Efficient Methods for Natural Language Processing: A Survey
Marcos Treviso, Ji-Ung Lee, Tianchu Ji, Betty van Aken, Qingqing Cao, Manuel R. Ciosici, Michael Hassid, Kenneth Heafield, Sara Hooker, Colin Raffel, Pedro H. Martins, André F. T. Martins, Jessica Zosa Forde, Peter Milder, Edwin Simpson, Noam Slonim, Jesse Dodge, Emma Strubell, Niranjan Balasubramanian, Leon Derczynski, Iryna Gurevych, Roy Schwartz
TL;DR
This survey addresses the resource and energy bottlenecks in modern NLP by cataloging a broad set of efficiency approaches spanning data usage, model design, pre-training, fine-tuning, inference, and hardware. It highlights concrete methods such as data deduplication, active and curriculum learning, sparse modeling, retrieval-augmented architectures, adapters and LoRA for parameter efficiency, pruning, distillation, and quantization, as well as hardware-aware co-design and edge deployment strategies.
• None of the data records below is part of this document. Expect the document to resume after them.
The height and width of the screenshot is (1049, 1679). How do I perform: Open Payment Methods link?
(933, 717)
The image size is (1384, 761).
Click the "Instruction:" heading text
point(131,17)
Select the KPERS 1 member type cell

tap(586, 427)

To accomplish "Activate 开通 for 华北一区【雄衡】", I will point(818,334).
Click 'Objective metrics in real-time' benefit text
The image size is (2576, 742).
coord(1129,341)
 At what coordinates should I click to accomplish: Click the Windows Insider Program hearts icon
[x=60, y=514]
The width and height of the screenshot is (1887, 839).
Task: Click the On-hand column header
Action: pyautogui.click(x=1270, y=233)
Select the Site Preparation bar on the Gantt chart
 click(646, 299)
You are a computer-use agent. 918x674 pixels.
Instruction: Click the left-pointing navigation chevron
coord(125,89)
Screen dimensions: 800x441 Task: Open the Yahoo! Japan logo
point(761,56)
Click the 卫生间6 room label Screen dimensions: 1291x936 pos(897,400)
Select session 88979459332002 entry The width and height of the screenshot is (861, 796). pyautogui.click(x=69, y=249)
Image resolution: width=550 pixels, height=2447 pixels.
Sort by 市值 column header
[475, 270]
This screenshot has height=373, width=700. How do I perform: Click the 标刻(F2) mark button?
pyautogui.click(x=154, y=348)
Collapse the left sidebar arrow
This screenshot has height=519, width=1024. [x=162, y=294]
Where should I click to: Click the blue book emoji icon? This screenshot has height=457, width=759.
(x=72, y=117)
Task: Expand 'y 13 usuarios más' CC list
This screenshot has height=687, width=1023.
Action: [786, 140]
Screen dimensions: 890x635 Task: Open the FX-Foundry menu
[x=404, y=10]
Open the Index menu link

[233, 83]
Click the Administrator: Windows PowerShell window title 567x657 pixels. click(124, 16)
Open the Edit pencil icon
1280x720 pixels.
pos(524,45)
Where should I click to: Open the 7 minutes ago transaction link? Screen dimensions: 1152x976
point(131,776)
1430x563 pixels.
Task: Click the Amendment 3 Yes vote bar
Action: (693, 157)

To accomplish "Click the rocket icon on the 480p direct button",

The work emphasizes that efficiency is multi-faceted, requiring careful evaluation along Pareto fronts with metrics like FLOP/s, power, and carbon emissions, and it calls for standardized reporting and cross-stage analysis to meaningfully compare methods. Overall, the paper outlines concrete, scalable directions for reducing NLP compute without sacrificing performance and stresses the importance of algorithm-hardware co-design for real-world impact.
Abstract
Recent work in natural language processing (NLP) has yielded appealing results from scaling model parameters and training data; however, using only scale to improve performance means that resource consumption also grows. Such resources include data, time, storage, or energy, all of which are naturally limited and unevenly distributed. This motivates research into efficient methods that require fewer resources to achieve similar results. This survey synthesizes and relates current methods and findings in efficient NLP. We aim to provide both guidance for conducting NLP under limited resources, and point towards promising research directions for developing more efficient methods.